Of course, our knowledge on sperm causes and effects on embryo development remains limited because we do not cover the precise state of DNA fragmentation and the coding/non-coding RNA content of the micro-injected spermatozoon. Whereas in natural fertilization the female reproductive tract strictly selects the sperm subpopulation that is allowed to approach the oocyte to fertilize through molecular and genetic compatibility processes [100], in the IVF lab, the biologist is trained in micromanipulation and chooses the sperm to micro-inject based on the best mobility and morphology. Actually, different strategies are under development to select the best/perfect e spermatozoa. These strategies are non-invasive for the spermatozoa and want to mimic the female reproductive tract selection [101]. They are based on polarized-light-selected sperm with birefringent heads; on sperm membrane characteristics eliminating apoptotic cells through magnetic microspheres–annexin V columns, the outer sperm membrane configuration and thus the morphology-incubating sperm in media–hyaluronic acid plates and sperm motility make the cells pass through microfluid channels. However, the lack of data on the efficacy of these techniques and the surplus costs for sperm preparation compared to the classical sperm preparations based on sperm washing, swim-up, or density gradient centrifugation detract from their wide application in ART laboratories.
Until recently, the causes for unsolvable fertility were mostly considered to be female-centered, such as advanced maternal age. However, the spermatozoon contribution to parenthood must now start to be considered. Advanced paternal age correlates with increased de novo mutations [102]. Very little is still known about the possible amplification effect of AZF microdeletions [60]. External factors, such as diet, environment, and oxidative stress, appear to compromise gametes functionality of the oocyte, as well as the spermatozoa, and consequently have adverse effects on offspring health [98,103]. To date, more than 2 million babies were born with ART, mainly with ICSI [104]. Compared to natural conceptions, the risk of major chromosomal defects in babies born from ART and especially from ICSI increases by 42% in case the of male infertility [105]. Imprinting disorders in the children have been associated with ICSI and paternal contribution [106,107].

6. Conclusions

As with the oocyte, the spermatozoon contributes to a healthy embryo development. Even if ICSI is the most common solution to resolve infertility in couples, we must not forget the causes of male infertility and the possible consequences on spermatozoon competence. The future development of non-invasive diagnostic instruments of the spermatozoon in order to know its biochemical structure and DNA/RNA content before microinjection would be determinant on the understanding of spermatogenesis, as well as the consequences of male infertility causes and an unfavorable environment on the building of a competent spermatozoon. In a world in which sperm quality has not stopped declining through the decades and in different continents due to adverse environments [108], a responsible and global commitment to resolving male infertility issues is the only way to improve male fertility and resolve couple fertility without ART.

Author Contributions

Writing—original draft preparation, all authors; writing—review and editing, S.C. All authors have read and agreed to the published version of the manuscript.

Funding

This research received no external funding.

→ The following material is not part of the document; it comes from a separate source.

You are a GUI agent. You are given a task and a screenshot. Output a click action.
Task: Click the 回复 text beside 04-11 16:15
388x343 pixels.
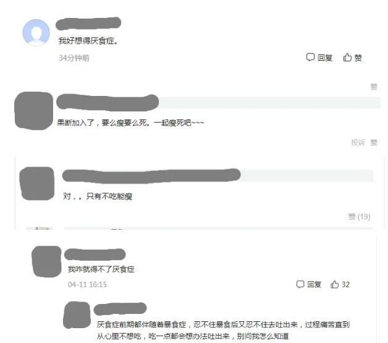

Institutional Review Board Statement

Not applicable.

Informed Consent Statement

Not applicable.

Data Availability Statement

Not applicable.

Conflicts of Interest

The authors declare no conflict of interest.

References

  1. Hummel, W.P.; Kettel, M. Assisted reproductive technology: The state of the ART. Ann. Med. 1997, 29, 207–214. [Google Scholar] [CrossRef] [PubMed]
  2. Palermo, G.; Joris, H.; Devroey, P.; Van Steirteghem, A.C. Pregnancies after intracytiplasmic injection of single spermatozoa into an oocyte. Lancet 1992, 340, 17–18. [Google Scholar] [CrossRef] [PubMed]
  3. Van Steirteghem, A.C.; Nagy, Z.; Joris, H.; Liu, J.; Staessen, C.; Smitz, J.; Wisanto, A.; Devroey, P. High fertilization and implantation rates after intracytoplasmic sperm injection. Hum. Reprod. 1993, 8, 1061–1066. [Google Scholar] [CrossRef] [PubMed]
  4. European IVF Monitoring Consortium (EIM), for the European Society of Human Reproduction and Embryology (ESHRE); Wyns, C.; De Geyter, C.; Calhaz-Jorge, C.; Kupka, M.S.; Motrenko, T.; Smeenk, J.; Bergh, C.; Tandler-Schneider, A.; Rugescu, I.A.; et al. ART in Europe, 2018: Results generated from European registries by ESHRE. Hum. Reprod. Open 2022, 2022, hoac022. [Google Scholar] [PubMed]
  5. Alpha Scientists in Reproductive Medicine. The Alpha consensus meeting on cryopreservation key performance indicators and benchmarks: Proceedings of an expert meeting. Reprod. Biomed. Online 2012, 25, 146–167. [Google Scholar] [CrossRef] [Green Version]
  6. Palermo, G.D.; O’Neill, C.L.; Chow, S.; Cheung, S.; Parrella, A.; Pereira, N.; Rosenwaks, Z. Intracytoplasmic sperm injection: State of the art in humans. Reproduction 2017, 154, 93–110. [Google Scholar] [CrossRef] [Green Version]
  7. Chamayou, S. Preimplantation genetic testing. In Management of Infertility; Laganà, A.S., Guglielmino, A., Eds.; Elsevier: Amsterdam, The Netherlands, 2023. [Google Scholar]
  8. Huang, C.; Gan, R.X.; Hu, J.L.; Liu, F.; Hong, Y.; Zhu, W.B.; Li, Z. Clinical benefit for cryopreservation of single human spermatozoa for ICSI: A systematic review and meta-analysis. Andrology 2022, 10, 82–91. [Google Scholar] [CrossRef]
  9. Hanson, B.M.; Kohn, T.P.; Pastuszak, A.W.; Scott, R.T., Jr.; Cheng, P.J.; Hotaling, J.M. Round spermatid injection into human oocytes: A systematic review and meta-analysis. Asian J. Androl. 2021, 23, 363–369. [Google Scholar] [CrossRef]
  10. Teixeira, D.M.; Hadyme Miyague, A.; Barbosa, M.A.; Navarro, P.A.; Raine-Fenning, N.; Nastri, C.O.; Martins, W.P. Regular (ICSI) versus ultra-high magnification (IMSI) sperm selection for assisted reproduction. Cochrane Database Syst. Rev. 2020, 2, CD010167. [Google Scholar] [CrossRef]
  11. Avalos-Durán, G.; Cañedo-Del Ángel, A.M.E.; Rivero-Murillo, J.; Zambrano-Guerrero, J.E.; Carballo-Mondragón, E.; Checa-Vizcaíno, M.Á. Physiological ICSI (PICSI) vs. Conventional ICSI in Couples with Male Factor: A Systematic Review. JBRA Assist. Reprod. 2018, 22, 139–147. [Google Scholar] [CrossRef]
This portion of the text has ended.